Point-to-Point vs Pub/Sub
There are two fundamental messaging patterns. In point-to-point (queue-based) messaging, each message is consumed by exactly one consumer — think of a task queue where multiple workers compete for jobs. In publish/subscribe (pub/sub) messaging, a message published to a topic is delivered to all subscribers of that topic. One event, many recipients.
| Dimension | Point-to-Point | Pub/Sub |
|---|---|---|
| Delivery target | One consumer (competing) | All subscribers |
| Primary use case | Task/work distribution | Event notification / fan-out |
| Coupling | Producer knows about queue | Producer unaware of subscribers |
| Examples | SQS, RabbitMQ default queue | SNS, Kafka topics, Google Pub/Sub |
| Scaling consumers | More workers = more throughput | Each subscriber group scales independently |
Topics and Subscriptions
A topic is a named channel. Producers publish events to topics. A subscription is a durable connection between a topic and a consumer — the broker tracks which messages each subscriber has received. When a new subscriber is added, it can optionally receive messages from the beginning of history (in systems like Kafka), or only new messages going forward.
Fan-Out Pattern
Fan-out is the killer feature of pub/sub. A single event from the order service simultaneously triggers email confirmation, inventory deduction, analytics recording, and loyalty point calculation — without the order service knowing any of these exist. Adding a new downstream action requires zero changes to the producer.
Real-world example: AWS SNS + SQS fan-out
A common AWS pattern: publish to an SNS topic, which fans out to multiple SQS queues — one per downstream service.
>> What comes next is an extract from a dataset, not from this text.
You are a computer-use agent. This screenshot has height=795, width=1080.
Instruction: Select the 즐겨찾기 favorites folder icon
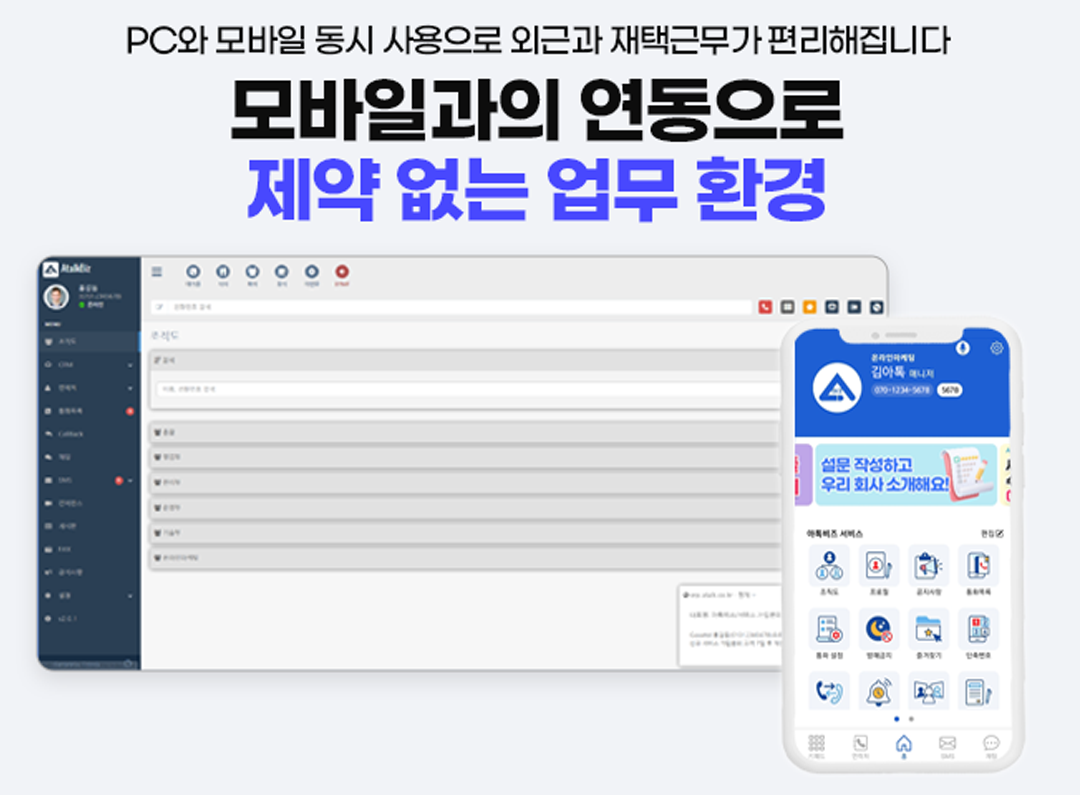pos(928,629)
Each service gets its own queue with its own retry and dead-letter configuration. This gives you the fan-out of pub/sub with the durability and per-service isolation of point-to-point queues.
Message Filtering
When a topic carries many different event types, consumers often only care about a subset. Message filtering lets subscribers declare what they want. AWS SNS supports filter policies on message attributes. Kafka consumers can subscribe to specific topics or use record headers. Google Pub/Sub supports filtered subscriptions with attribute expressions.
// AWS SNS filter policy on a subscription
// Only deliver messages where eventType = "order-placed" AND amount > 100
{
"eventType": ["order-placed"],
"amount": [{ "numeric": [">", 100] }]
}Durable vs Non-Durable Subscriptions
A durable subscription stores messages while the subscriber is offline and delivers them when it reconnects. A non-durable subscription only receives messages published while it is actively connected — messages published during downtime are lost. For production systems, almost always use durable subscriptions.
Competing Consumers Within a Subscriber Group
Pub/sub and point-to-point are not mutually exclusive. Kafka's consumer groups elegantly combine both: all subscribers in different groups receive every message (pub/sub fan-out), but within a group, each message is processed by only one instance (point-to-point load balancing). This is how you scale a subscriber horizontally while still getting full fan-out.
When to Choose Pub/Sub
- Multiple independent services need to react to the same event
- You want to add new downstream services without touching the producer
- You need event-driven architecture where services are fully decoupled
- Broadcast notifications (push to all connected users, all regional nodes)
Interview Tip
When an interviewer asks how you'd notify multiple services about an event, immediately reach for pub/sub. Key phrase: 'I'd publish to a topic so each downstream service subscribes independently — no coupling, and adding new services requires zero producer changes.' Then mention the SNS+SQS fan-out pattern for durability.